7 Febbraio 2020

Treno deragliato a Lodi, la ricostruzione della tragedia: “errore umano”

 

Sin da subito sono iniziate le indagine per avere chiarimenti sulla tragedia del treno deragliato a Lodi, in cui hanno perso la vita i macchinisti Giuseppe Cicciù e Mario Dicuonzo. Sul binario in cui è avvenuto l’incidente non ci sono telecamere di sorveglianza, ma il Frecciarossa 9565 Milano-Salerno ha un circuito interno video che potrebbe essere utile. Il caposquadra e i quattro tecnici di Rfi sono stati già sentiti dagli investigatori, ma secondo quanto appreso, hanno negato di aver sbagliato il posizionamento dello scambio: “l’abbiamo lasciato nella posizione normale, non riusciamo a spiegarci”. La procura di Lodi, che indaga per disastro colposo, omicidio colposo e lesioni multiple, per adesso non ha iscritto nessuno nel registro degli indagati. Al netto di eventuali ammissioni, solo una perizia potrà accertare come, e perché, quello scambio era aperto.

E’ iniziata anche la rimozione dei detriti proiettati dal Frecciarossa deragliato ieri mattina, insieme alla ricerca di pezzi significativi di treno che si sono staccati nell’impatto e che potrebbero arrivare a spiegare meglio la dinamica di quanto accaduto. Tutto questo lavoro si sta tenendo all’esterno della zona tuttora sotto sequestro in cui si trovano il treno, nella stessa posizione di ieri, e la motrice. Sul posto è prevista la presenza per tutta la giornata di 8 volontari di Protezione civile il mattino e 8, in una nuova squadra, il pomeriggio insieme alla rappresentanza di tutte le forze dell’ordine.
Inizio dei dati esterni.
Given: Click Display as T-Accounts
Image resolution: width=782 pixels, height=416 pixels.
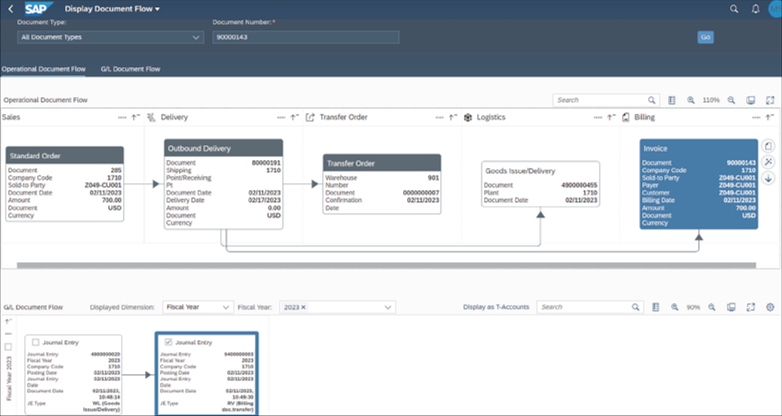Looking at the screenshot, I should [497, 307].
Intanto, in segno di protesta dopo l’incidente, dalle 9 alle 17 si fermerà il personale di Usb, Cat, Cub e Sgb e, dalle 12 alle 14, si prevede lo stop degli aderenti a Filt-Cgil, Fit-Cisl, Uiltrasporti, Fast-Confsal, Ugl Taf e Orsa. “Noi facciamo lo sciopero per parlare dei nostri amici, lavoratori che sono mancati ma per far parlare anche di sicurezza. Ci saranno già degli incontri stamattina con Trenitalia, con Rfi perché le risposte, adesso, le vogliamo subito”. Lo spiega stamattina Giovanni Abimelech (Fit-Cgil). “Perché – ha aggiunto il sindacalista – le procedure di sicurezza devono essere messe a posto. Dobbiamo ricollaudare tutto. La Procura farà le sue indagini, ma nell’azienda e’ un’altra cosa. Oggi i treni stanno girando, ieri i fonogrammi dicevano che era tutto a posto ma non era cosi’. Se c’e’ l’errore umano vuol dire che le cose non vanno bene. Ci vuole un passaggio in più che certifichi. Perché non deve più succedere lo stesso un domani. Da ieri, la certezza del fatto che il Treno e’ sicuro l’abbiamo un po’ persa. Bisogna ridiscutere le procedure”.
Codacons: “chi ha eseguito i lavori di manutenzione deve essere incriminato”

“Tutti i soggetti che hanno eseguito i lavori di manutenzione sul tratto ferroviario dove ieri è deragliato il Frecciarossa Milano-Salerno devono essere incriminati dalla magistratura, al pari dei responsabili della catena delle segnalazioni anomalie e blocco linea che hanno dato il via libera al passaggio del Treno”. A chiederlo è il Codacons, che si costituirà oggi stesso parte offesa nell’inchiesta della procura di Lodi. “Quanto emerso nelle ultime ore lascia pochi dubbi sul fatto che, alla base della tragedia, vi sarebbe un errore umano, con uno scambio lasciato aperto verso un binario morto e i sensori di rilevamento errori che non avrebbero segnalato l’anomalia – spiega il presidente Carlo Rienzi – . Per questo riteniamo che la Procura debba incriminare tutti i tecnici che hanno eseguito i lavori di manutenzione sul tratto teatro dell’incidente e i responsabili della sicurezza ferroviaria che hanno dato il via libera al passaggio del Frecciarossa”. Il Codacons, che si costituisce parte offesa nell’inchiesta, chiede inoltre che vengano eseguiti i controlli urgenti su tutta la rete relativamente ai software e ai sistemi di rilevamento errori sui binari, indispensabili per segnalare anomalie sulle rotaie ed evitare incidenti come quello di ieri.